When I read the title of this post I assumed it would be about me...whatever.

Winky Stanofowick said...

Sorry Wells I have been slacking on the keeping in touch thingy. It's a... something I'm working on.

Smorg, or rather Smug.... in your dreams, heheheh.

Victoria said...

Hi.

Victoria said...

I still have a crush on Pee Wee Herman.

Winky Stanofowick said...

Ya' me to. I try and pretend it's gone away but alas there it is... my dang crush.

Hi Vic, how's the job?

Blog ho said...

pretty much the same thing for me. but a bit different. no crushes but lots of couch driving. but it was a spaceship.

You've Got What I Need... said...

"Big Top Pee Wee" is at the top of my list, but I still can't shake my damn Lioneo [sp?] crush...
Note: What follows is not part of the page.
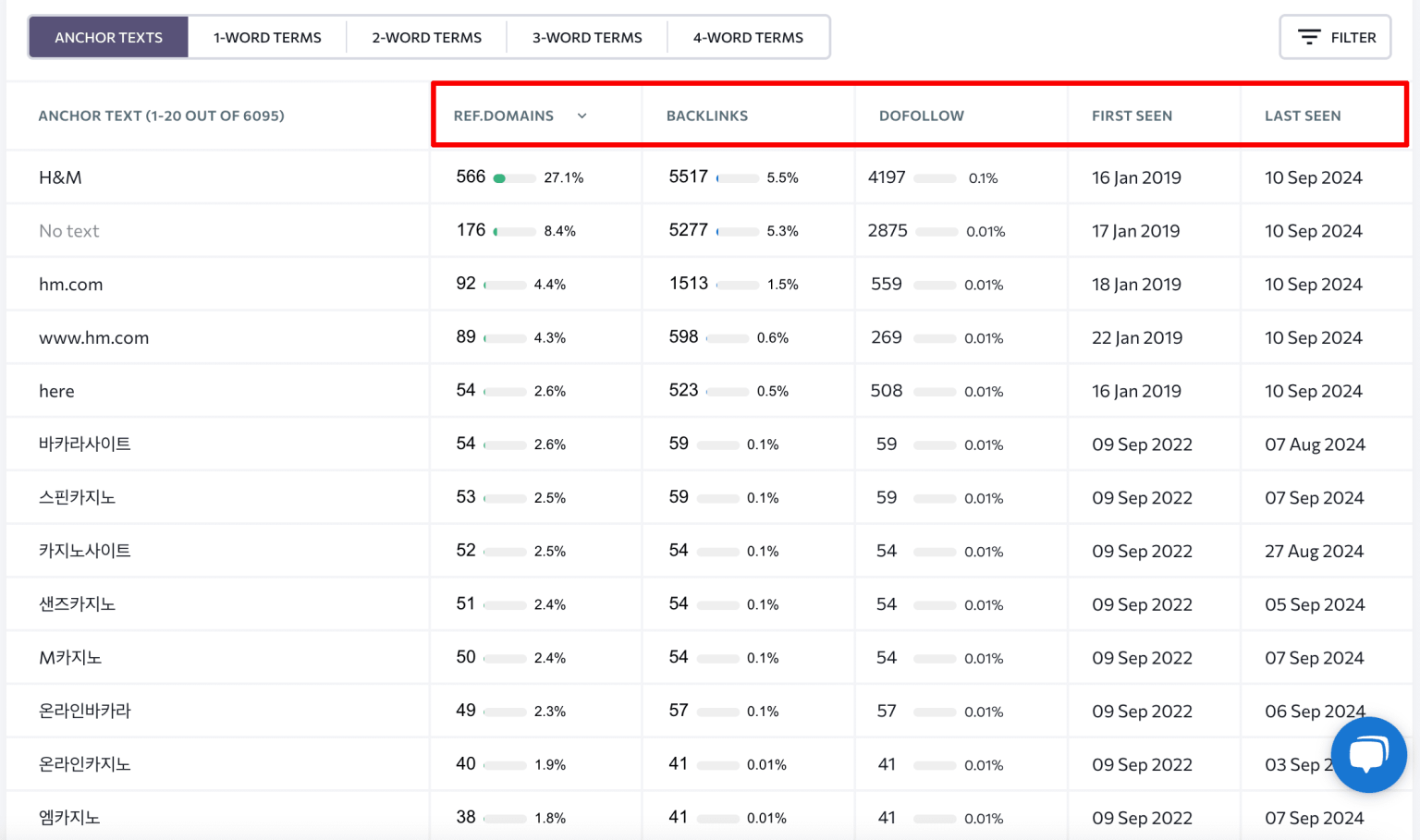Switch to the 3-WORD TERMS tab
Image resolution: width=1420 pixels, height=840 pixels.
pyautogui.click(x=586, y=37)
"Thunder... THUnder... THUNDER CATS HOOOOOOO!"

And the sword that grew.
And the crazy rides.
And... the eye in the sky?

popfizz said...

one of about a gagillion posts i have stumbled upon that actually had some sort of point prior to dropping into the meat of the matter at hand.

bravo for that.

i used to draw King Kong all the time. I would put boobies on him .. nips and all. my mom still has many of them. they are glorious as i still am facinated with nips.